This happens because the quantifier *
is greedy (Greedy quantifier): he tries to grab as many characters as possible that satisfies the expression.
To cancel greed, just put one ?
shortly after the *
:
texto = re.search("teste.*?blocos", TXT)
With this, will be captured only the stretch until the first occurrence of blocos
.
Like *?
takes the minimum necessary to satisfy the expression, is called lazy quantifier (Lazy quantifier).
Only one detail, if your string is like the example below:
TXT = "teste com cablocos com blocos que tem mais blocos."
texto = re.search("teste.*?blocos", TXT)
The captured stretch will be teste com cablocos
. If you only want the word blocos
(and not cablocos
), use \b
to delimit the word:
TXT = "teste com cablocos com blocos que tem mais blocos."
texto = re.search(r"teste.*?\bblocos\b", TXT)

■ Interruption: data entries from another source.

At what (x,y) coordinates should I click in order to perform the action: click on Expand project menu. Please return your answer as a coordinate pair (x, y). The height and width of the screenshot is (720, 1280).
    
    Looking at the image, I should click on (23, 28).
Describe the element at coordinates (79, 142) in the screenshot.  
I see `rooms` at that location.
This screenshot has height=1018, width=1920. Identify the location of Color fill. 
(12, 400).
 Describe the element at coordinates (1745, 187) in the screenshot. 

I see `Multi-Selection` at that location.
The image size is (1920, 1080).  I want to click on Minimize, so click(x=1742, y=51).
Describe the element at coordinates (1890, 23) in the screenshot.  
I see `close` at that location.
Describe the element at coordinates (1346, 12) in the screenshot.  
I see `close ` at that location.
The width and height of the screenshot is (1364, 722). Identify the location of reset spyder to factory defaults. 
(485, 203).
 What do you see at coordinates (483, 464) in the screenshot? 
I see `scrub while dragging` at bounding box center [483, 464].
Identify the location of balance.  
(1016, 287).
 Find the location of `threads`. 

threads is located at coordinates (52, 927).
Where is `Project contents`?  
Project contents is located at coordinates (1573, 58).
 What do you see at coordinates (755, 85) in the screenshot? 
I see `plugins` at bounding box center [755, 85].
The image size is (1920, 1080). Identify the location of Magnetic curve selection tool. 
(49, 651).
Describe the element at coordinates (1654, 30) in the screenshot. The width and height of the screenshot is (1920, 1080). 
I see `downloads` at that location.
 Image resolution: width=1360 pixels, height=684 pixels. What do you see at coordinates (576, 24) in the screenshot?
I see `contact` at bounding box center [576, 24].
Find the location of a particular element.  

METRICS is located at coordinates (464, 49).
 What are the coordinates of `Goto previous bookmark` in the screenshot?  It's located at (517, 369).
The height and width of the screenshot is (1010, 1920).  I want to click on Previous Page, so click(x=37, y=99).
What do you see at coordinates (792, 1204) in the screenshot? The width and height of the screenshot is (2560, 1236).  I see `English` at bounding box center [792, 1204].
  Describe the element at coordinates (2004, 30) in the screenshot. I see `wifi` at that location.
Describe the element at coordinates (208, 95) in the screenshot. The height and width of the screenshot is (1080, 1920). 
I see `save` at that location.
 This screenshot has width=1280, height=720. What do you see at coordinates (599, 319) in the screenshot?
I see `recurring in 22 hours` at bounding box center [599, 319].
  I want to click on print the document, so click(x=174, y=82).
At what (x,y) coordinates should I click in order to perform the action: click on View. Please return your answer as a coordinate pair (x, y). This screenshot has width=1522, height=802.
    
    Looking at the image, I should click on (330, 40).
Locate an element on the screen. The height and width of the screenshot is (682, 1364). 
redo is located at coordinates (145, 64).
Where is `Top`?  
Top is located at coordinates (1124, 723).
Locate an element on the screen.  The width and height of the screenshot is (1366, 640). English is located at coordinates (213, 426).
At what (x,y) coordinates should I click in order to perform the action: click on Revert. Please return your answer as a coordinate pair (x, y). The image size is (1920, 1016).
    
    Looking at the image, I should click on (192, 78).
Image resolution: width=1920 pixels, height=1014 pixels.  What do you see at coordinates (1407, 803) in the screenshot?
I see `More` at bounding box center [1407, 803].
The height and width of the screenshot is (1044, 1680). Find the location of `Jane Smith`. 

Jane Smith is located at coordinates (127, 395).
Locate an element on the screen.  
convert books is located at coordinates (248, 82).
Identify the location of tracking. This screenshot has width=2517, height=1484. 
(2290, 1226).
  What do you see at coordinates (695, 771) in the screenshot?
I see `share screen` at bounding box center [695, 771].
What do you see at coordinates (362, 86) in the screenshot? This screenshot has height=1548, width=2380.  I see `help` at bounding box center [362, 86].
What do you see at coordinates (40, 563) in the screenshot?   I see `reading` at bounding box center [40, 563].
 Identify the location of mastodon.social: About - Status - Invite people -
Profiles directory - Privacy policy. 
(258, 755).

With this, the captured stretch will be teste com cablocos com blocos
.
Detail I’ve now used r"teste..."
to create a raw string, so the character \
does not need to be escaped. Without the r
, I would have to write it as \\
:
# sem o r"..." o caractere "\" deve ser escrito como "\\"
texto = re.search("teste.*?\\bblocos\\b", TXT)
Like \
is a character widely used in regular expressions, it is interesting to use raw strings to make the expression less confusing.
I know the correct word is "caboclos," but I couldn’t find a better example.